__WHAT THE TASK REQUIRES__
Please output every record exactly, keeping each line as it is.

[Stored records]
------------------------------------------------

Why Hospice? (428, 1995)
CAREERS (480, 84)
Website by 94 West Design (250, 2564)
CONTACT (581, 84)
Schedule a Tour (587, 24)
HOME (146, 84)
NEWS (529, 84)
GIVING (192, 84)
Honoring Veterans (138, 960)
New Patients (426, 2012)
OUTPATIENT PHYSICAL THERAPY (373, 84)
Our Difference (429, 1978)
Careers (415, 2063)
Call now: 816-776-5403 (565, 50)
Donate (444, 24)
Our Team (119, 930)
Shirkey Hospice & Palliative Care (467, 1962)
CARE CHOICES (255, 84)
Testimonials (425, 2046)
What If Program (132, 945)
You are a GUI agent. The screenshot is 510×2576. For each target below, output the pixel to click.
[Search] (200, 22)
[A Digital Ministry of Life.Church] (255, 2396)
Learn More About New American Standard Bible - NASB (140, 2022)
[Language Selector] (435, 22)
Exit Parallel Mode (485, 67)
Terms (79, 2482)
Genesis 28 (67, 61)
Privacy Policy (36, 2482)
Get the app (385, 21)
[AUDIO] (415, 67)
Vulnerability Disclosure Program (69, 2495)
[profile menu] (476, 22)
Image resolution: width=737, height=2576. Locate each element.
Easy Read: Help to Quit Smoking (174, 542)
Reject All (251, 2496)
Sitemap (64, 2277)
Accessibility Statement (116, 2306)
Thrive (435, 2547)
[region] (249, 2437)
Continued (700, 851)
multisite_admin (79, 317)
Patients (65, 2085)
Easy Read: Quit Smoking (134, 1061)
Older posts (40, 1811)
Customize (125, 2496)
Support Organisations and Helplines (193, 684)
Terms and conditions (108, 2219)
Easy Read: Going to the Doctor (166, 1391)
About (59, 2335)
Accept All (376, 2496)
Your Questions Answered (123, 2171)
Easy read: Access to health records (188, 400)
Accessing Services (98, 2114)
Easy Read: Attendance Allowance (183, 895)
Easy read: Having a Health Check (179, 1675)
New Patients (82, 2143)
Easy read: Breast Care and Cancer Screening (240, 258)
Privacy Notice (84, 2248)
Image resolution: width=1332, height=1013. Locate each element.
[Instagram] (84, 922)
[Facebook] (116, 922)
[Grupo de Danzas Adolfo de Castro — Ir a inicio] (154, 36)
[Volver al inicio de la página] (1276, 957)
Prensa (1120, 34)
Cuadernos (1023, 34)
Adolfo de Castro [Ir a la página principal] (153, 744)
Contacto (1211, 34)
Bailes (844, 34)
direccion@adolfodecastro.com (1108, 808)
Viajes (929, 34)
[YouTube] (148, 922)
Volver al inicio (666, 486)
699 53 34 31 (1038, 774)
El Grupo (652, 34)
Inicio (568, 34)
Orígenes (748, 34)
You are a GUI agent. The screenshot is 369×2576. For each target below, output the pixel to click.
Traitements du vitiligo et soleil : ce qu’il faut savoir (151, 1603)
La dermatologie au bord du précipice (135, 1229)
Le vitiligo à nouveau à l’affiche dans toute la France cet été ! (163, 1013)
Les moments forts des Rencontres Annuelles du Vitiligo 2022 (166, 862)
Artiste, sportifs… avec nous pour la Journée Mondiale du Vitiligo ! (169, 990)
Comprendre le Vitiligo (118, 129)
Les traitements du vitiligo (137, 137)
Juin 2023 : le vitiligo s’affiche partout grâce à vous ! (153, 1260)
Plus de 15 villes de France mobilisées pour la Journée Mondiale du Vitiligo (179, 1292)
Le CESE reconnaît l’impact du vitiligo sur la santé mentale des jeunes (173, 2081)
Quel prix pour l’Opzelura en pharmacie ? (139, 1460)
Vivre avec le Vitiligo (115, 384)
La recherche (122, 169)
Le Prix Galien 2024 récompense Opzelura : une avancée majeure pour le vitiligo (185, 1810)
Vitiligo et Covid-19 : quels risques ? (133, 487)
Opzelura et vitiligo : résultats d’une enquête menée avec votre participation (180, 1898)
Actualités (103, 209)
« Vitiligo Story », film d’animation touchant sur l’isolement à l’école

------------------------------------------------

__OUTPUT FOR THIS TASK__
Why Hospice? (428, 1995)
CAREERS (480, 84)
Website by 94 West Design (250, 2564)
CONTACT (581, 84)
Schedule a Tour (587, 24)
HOME (146, 84)
NEWS (529, 84)
GIVING (192, 84)
Honoring Veterans (138, 960)
New Patients (426, 2012)
OUTPATIENT PHYSICAL THERAPY (373, 84)
Our Difference (429, 1978)
Careers (415, 2063)
Call now: 816-776-5403 (565, 50)
Donate (444, 24)
Our Team (119, 930)
Shirkey Hospice & Palliative Care (467, 1962)
CARE CHOICES (255, 84)
Testimonials (425, 2046)
What If Program (132, 945)
You are a GUI agent. The screenshot is 510×2576. For each target below, output the pixel to click.
[Search] (200, 22)
[A Digital Ministry of Life.Church] (255, 2396)
Learn More About New American Standard Bible - NASB (140, 2022)
[Language Selector] (435, 22)
Exit Parallel Mode (485, 67)
Terms (79, 2482)
Genesis 28 (67, 61)
Privacy Policy (36, 2482)
Get the app (385, 21)
[AUDIO] (415, 67)
Vulnerability Disclosure Program (69, 2495)
[profile menu] (476, 22)
Image resolution: width=737, height=2576. Locate each element.
Easy Read: Help to Quit Smoking (174, 542)
Reject All (251, 2496)
Sitemap (64, 2277)
Accessibility Statement (116, 2306)
Thrive (435, 2547)
[region] (249, 2437)
Continued (700, 851)
multisite_admin (79, 317)
Patients (65, 2085)
Easy Read: Quit Smoking (134, 1061)
Older posts (40, 1811)
Customize (125, 2496)
Support Organisations and Helplines (193, 684)
Terms and conditions (108, 2219)
Easy Read: Going to the Doctor (166, 1391)
About (59, 2335)
Accept All (376, 2496)
Your Questions Answered (123, 2171)
Easy read: Access to health records (188, 400)
Accessing Services (98, 2114)
Easy Read: Attendance Allowance (183, 895)
Easy read: Having a Health Check (179, 1675)
New Patients (82, 2143)
Easy read: Breast Care and Cancer Screening (240, 258)
Privacy Notice (84, 2248)
Image resolution: width=1332, height=1013. Locate each element.
[Instagram] (84, 922)
[Facebook] (116, 922)
[Grupo de Danzas Adolfo de Castro — Ir a inicio] (154, 36)
[Volver al inicio de la página] (1276, 957)
Prensa (1120, 34)
Cuadernos (1023, 34)
Adolfo de Castro [Ir a la página principal] (153, 744)
Contacto (1211, 34)
Bailes (844, 34)
direccion@adolfodecastro.com (1108, 808)
Viajes (929, 34)
[YouTube] (148, 922)
Volver al inicio (666, 486)
699 53 34 31 (1038, 774)
El Grupo (652, 34)
Inicio (568, 34)
Orígenes (748, 34)
You are a GUI agent. The screenshot is 369×2576. For each target below, output the pixel to click.
Traitements du vitiligo et soleil : ce qu’il faut savoir (151, 1603)
La dermatologie au bord du précipice (135, 1229)
Le vitiligo à nouveau à l’affiche dans toute la France cet été ! (163, 1013)
Les moments forts des Rencontres Annuelles du Vitiligo 2022 (166, 862)
Artiste, sportifs… avec nous pour la Journée Mondiale du Vitiligo ! (169, 990)
Comprendre le Vitiligo (118, 129)
Les traitements du vitiligo (137, 137)
Juin 2023 : le vitiligo s’affiche partout grâce à vous ! (153, 1260)
Plus de 15 villes de France mobilisées pour la Journée Mondiale du Vitiligo (179, 1292)
Le CESE reconnaît l’impact du vitiligo sur la santé mentale des jeunes (173, 2081)
Quel prix pour l’Opzelura en pharmacie ? (139, 1460)
Vivre avec le Vitiligo (115, 384)
La recherche (122, 169)
Le Prix Galien 2024 récompense Opzelura : une avancée majeure pour le vitiligo (185, 1810)
Vitiligo et Covid-19 : quels risques ? (133, 487)
Opzelura et vitiligo : résultats d’une enquête menée avec votre participation (180, 1898)
Actualités (103, 209)
« Vitiligo Story », film d’animation touchant sur l’isolement à l’école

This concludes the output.